▸ YOUR ASSIGNMENT
Reproduce exactly the run of lines that begins with the one containing "The image size is (542, 517)." and ends with the last line of the records, omitting pictures.

Stored items from a collection
+ + +

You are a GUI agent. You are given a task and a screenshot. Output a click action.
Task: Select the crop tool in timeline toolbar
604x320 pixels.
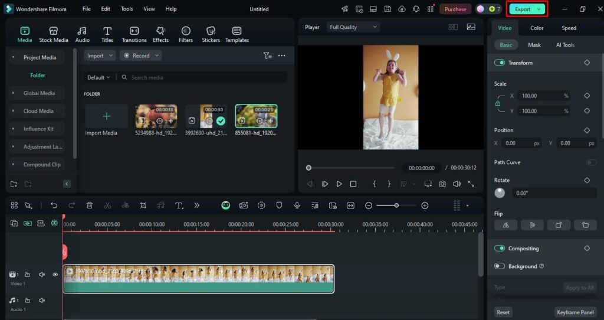coord(143,205)
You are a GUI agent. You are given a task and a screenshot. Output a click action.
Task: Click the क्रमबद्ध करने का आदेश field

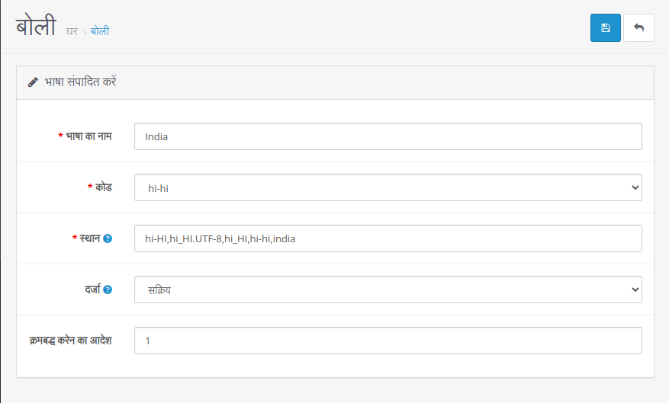click(x=388, y=341)
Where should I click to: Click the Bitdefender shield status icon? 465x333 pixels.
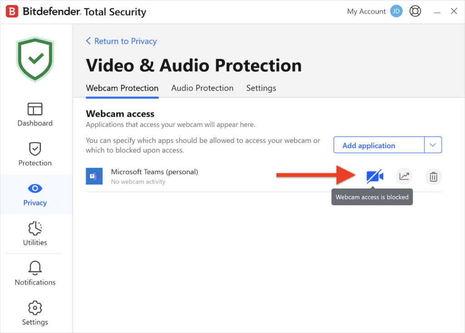tap(35, 59)
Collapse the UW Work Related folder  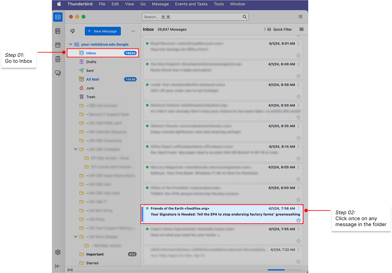point(75,236)
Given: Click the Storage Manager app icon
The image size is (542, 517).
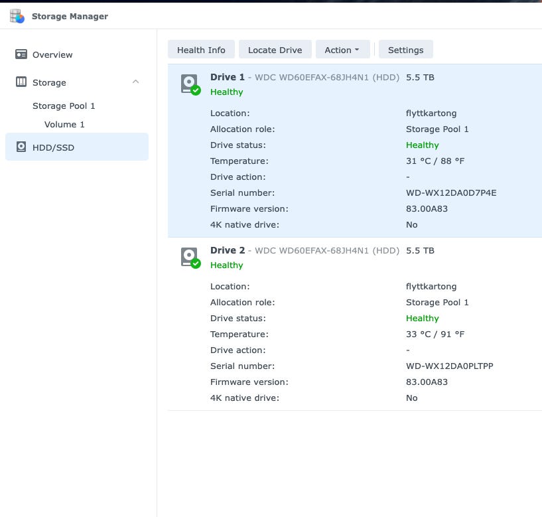Looking at the screenshot, I should [x=17, y=16].
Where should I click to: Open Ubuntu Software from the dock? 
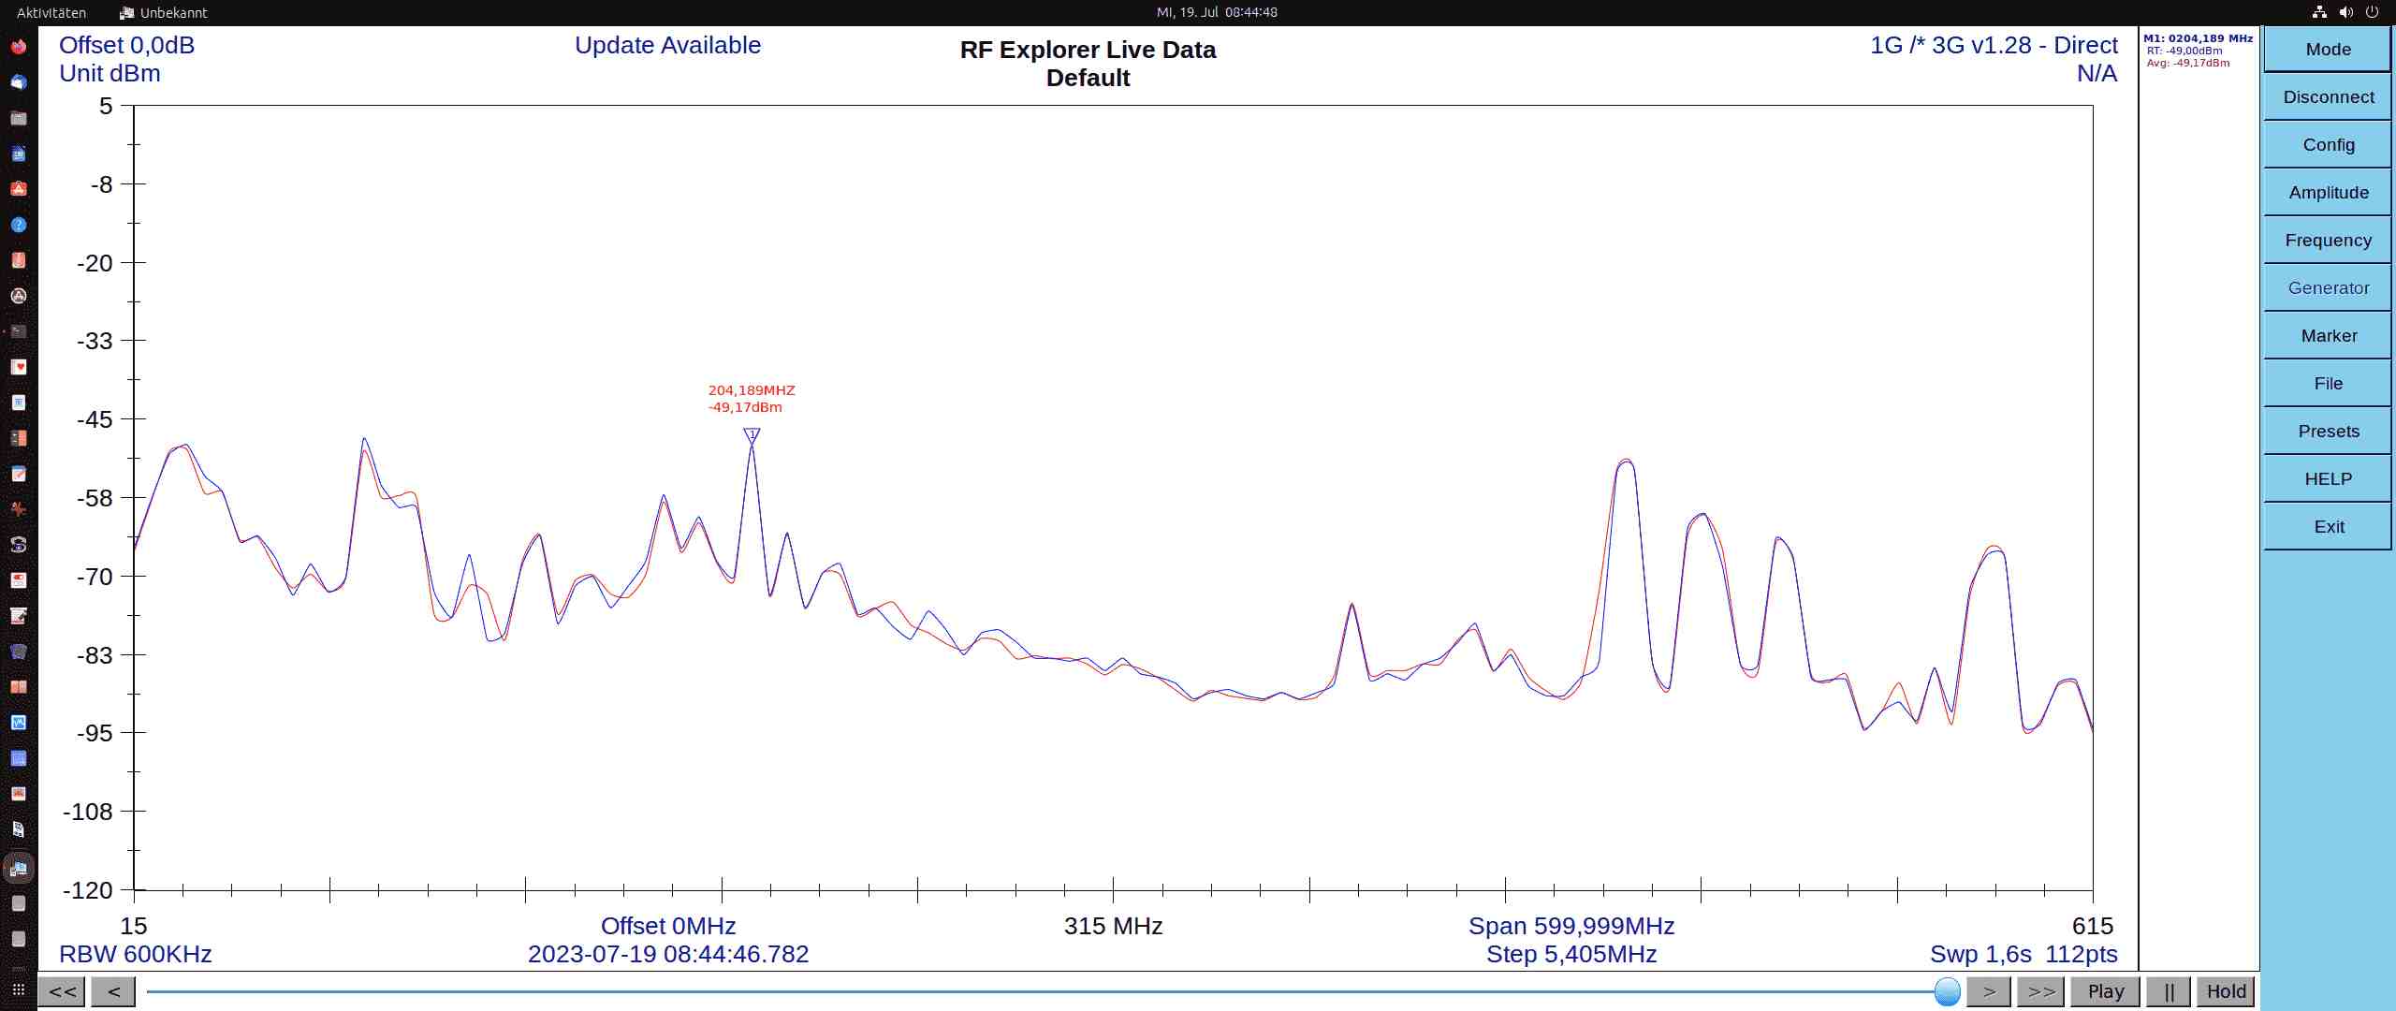click(18, 189)
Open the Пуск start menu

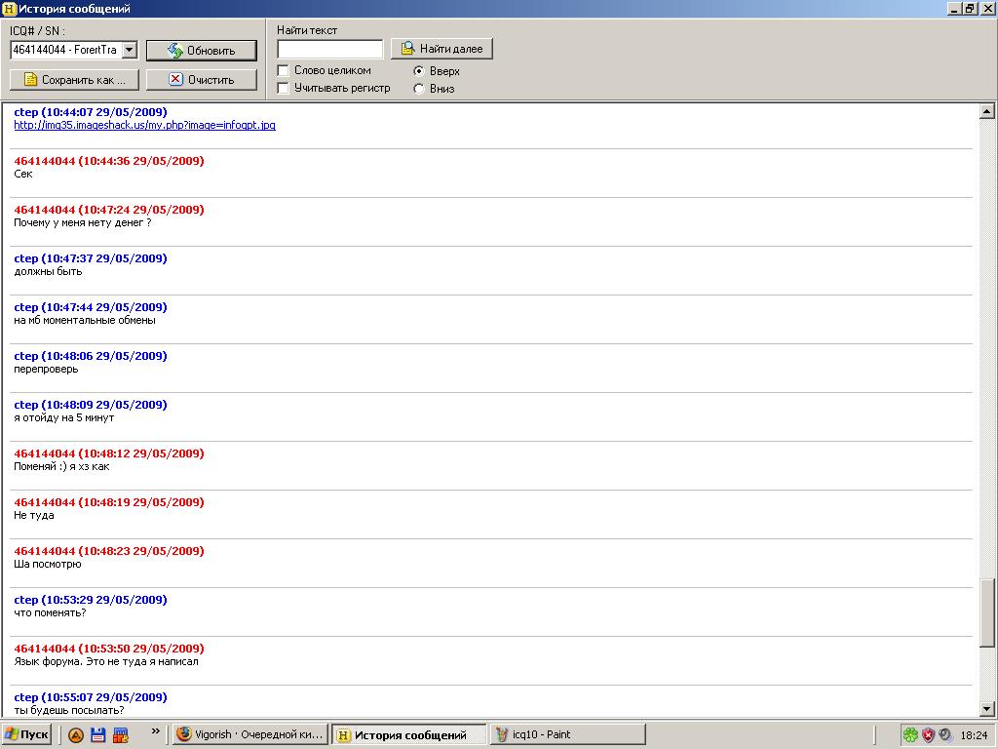click(27, 735)
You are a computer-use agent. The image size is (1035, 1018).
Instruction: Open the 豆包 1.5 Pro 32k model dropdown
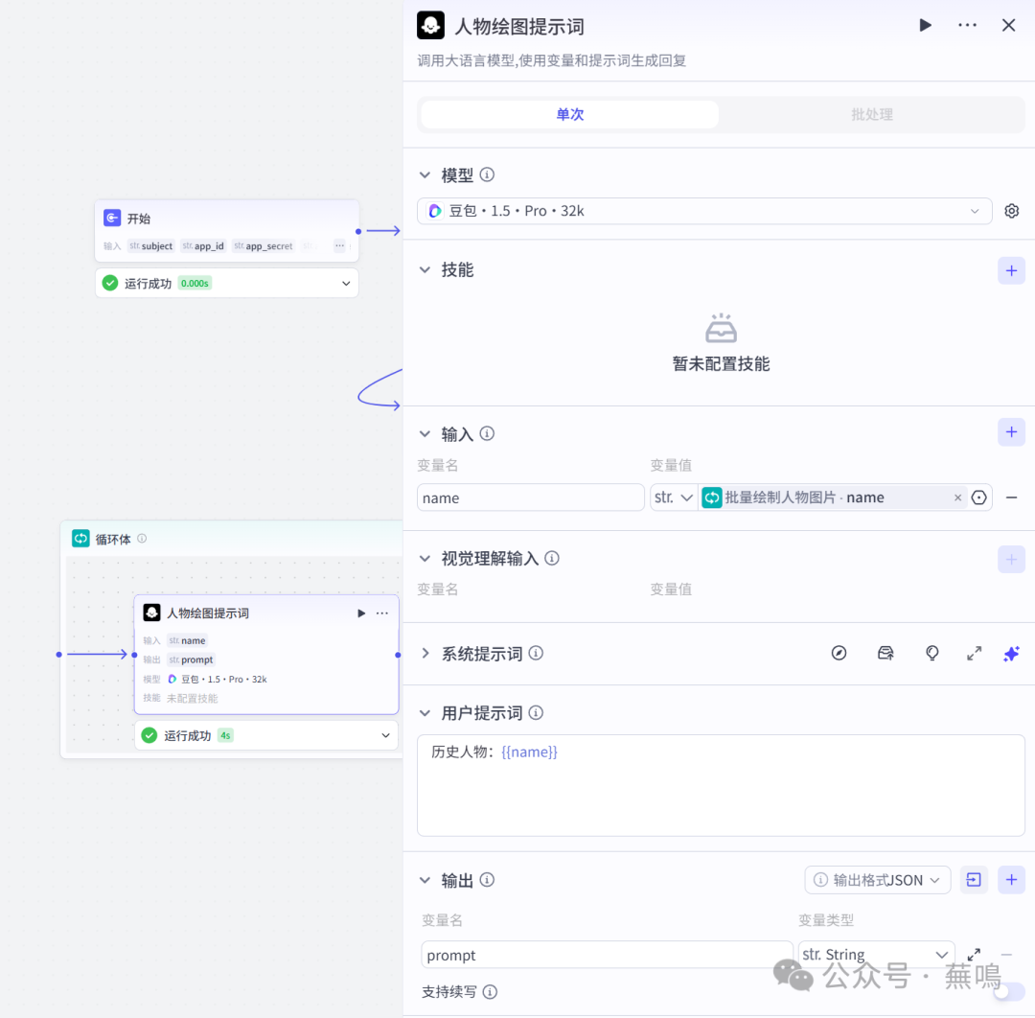(704, 211)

+ + +

▸ SOLUTION TO THE EXERCISE
The image size is (542, 517).
Looking at the screenshot, I should [x=17, y=16].
Where should I click to: Open Ubuntu Software from the dock? 
click(18, 189)
Open the Пуск start menu

click(27, 735)
You are a computer-use agent. The image size is (1035, 1018).
Instruction: Open the 豆包 1.5 Pro 32k model dropdown
(704, 211)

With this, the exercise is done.